Often, the only labor force variable that makes it into press accounts is the unemployment rate. While important, this does not offer a full picture of the state of the labor force. Many economists consider the labor force participation rate — which is the percentage of the working-age population that is either employed or actively looking for work — to be just as important in assessing the state of the labor market as the unemployment rate. Like the unemployment rate, the labor force participation rate also varies greatly depending on demographic factors.

In these visualizations, Remapping Debate allows you to see the relationship between employment (full- and part-time), unemployment, and absence from the labor force. When the unemployment rate drops, for example, it often does not signify a commensurate gain in full-time employment, but may instead mean an increase in part-time employment, or even that people have dropped out of the labor force altogether.

These data come from the Current Population Survey of the U.S. Census Bureau (the same data used by the Bureau of Labor Statistics to compute the unemployment rate each month). In order to avoid seasonal fluctuations in the data and reduce the margin of error, we have computed 12-month moving averages of all the variables, meaning that the results reported for a given month represent the average of that month and the preceding 11 months.

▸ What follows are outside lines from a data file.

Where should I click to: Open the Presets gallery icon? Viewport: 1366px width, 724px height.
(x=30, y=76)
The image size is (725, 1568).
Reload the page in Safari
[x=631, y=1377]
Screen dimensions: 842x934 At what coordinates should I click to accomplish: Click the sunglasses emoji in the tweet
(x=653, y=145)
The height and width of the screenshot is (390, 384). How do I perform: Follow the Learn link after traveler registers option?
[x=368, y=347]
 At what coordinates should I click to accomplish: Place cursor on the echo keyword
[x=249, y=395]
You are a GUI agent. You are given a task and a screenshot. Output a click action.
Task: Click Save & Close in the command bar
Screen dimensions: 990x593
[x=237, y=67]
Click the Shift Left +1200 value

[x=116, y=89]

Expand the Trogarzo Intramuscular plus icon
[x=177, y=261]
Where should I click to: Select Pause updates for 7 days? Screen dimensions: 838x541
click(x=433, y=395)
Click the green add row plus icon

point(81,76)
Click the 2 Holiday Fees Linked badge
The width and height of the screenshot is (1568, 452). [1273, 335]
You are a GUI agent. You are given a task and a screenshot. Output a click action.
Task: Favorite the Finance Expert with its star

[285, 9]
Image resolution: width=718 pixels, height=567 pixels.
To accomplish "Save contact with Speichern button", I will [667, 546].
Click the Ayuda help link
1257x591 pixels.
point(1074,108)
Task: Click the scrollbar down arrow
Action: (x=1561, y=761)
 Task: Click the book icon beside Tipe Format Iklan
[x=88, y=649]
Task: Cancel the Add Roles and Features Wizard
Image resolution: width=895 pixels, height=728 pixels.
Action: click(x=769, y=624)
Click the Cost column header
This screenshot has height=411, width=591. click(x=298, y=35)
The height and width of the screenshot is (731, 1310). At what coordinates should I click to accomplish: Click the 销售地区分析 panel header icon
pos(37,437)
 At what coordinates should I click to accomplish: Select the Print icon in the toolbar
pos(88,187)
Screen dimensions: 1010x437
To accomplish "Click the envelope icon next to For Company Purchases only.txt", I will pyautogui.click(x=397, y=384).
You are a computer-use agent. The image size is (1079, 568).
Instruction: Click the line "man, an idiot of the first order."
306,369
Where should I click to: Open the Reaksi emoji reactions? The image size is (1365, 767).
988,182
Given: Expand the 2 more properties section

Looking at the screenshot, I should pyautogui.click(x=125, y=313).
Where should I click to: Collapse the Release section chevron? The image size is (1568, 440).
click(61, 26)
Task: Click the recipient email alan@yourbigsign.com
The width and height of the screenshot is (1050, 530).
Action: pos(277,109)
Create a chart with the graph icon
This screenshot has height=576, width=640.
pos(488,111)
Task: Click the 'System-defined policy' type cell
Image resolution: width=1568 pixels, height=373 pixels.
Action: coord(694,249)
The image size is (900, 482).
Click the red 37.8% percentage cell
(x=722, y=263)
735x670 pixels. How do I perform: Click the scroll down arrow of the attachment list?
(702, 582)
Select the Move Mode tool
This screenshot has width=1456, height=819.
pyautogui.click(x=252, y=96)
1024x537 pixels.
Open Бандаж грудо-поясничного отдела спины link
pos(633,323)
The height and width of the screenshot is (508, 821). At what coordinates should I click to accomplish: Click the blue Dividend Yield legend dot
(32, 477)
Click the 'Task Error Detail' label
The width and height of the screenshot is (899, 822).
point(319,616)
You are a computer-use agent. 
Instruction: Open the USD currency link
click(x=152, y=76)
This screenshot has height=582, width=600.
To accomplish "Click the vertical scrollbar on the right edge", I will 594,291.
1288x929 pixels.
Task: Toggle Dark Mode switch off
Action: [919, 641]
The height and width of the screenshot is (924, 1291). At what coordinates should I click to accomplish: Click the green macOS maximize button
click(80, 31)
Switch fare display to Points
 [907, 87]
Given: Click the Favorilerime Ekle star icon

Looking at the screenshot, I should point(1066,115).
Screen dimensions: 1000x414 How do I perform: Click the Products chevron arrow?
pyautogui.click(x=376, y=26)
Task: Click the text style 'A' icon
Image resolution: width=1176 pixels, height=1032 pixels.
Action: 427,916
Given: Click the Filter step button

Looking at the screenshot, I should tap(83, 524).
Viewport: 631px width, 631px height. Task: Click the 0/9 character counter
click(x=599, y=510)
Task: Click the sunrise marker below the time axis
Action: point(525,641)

Thus, for example, the first month represented in the visualization is January 2007, comprising a moving average of the months from February 2006 through and including January 2007. Sampling error has been calculated for all data points using methodology from the BLS.

The first visualization, below, allows you to track the changes in the composition of the civilian, non-institutional working-age population for a single demographic composite over more than seven years, the latest data coming from March of this year.

Select a demographic composite using the dropdown filters for race, sex, age, and educational attainment. If you hover over a colored band with your mouse, you will be able to view the percentage of the population of that demographic composite represented in that labor force category, as well as the associated margin of error.

In the preset example below — Black, Non-Hispanic women between the ages of 26 and 40 with a high school degree — the 12-month moving average of the percentage of the civilian, non-institutional working-age population that is employed full time has fallen from 59.85 percent in January 2007 to 47.86 percent in March 2014. A rise in unemployment only accounts for 3.32 percentage points of that drop, with a rise in part-time employment accounting for 5.04 percentage points and a further 3.63 percent of the population dropping out of the labor force altogether. Thus the transition from full-time employment to part-time employment has been a larger factor, in percentage terms, than the rise in unemployment for this composite during the recession and recovery, a dynamic overlooked by a focus on the unemployment rate alone.

Notes: The sampling error for some composites was too large to be considered reliable, and data for those categories have been excluded from this visualization. The “Unemployed” category in this visualization does not correspond to the commonly reported unemployment rate. The denominator in the calculation in this visualization is the civilian, non-institutional working-age population, while the denominator of the unemployment rate is the civilian labor force.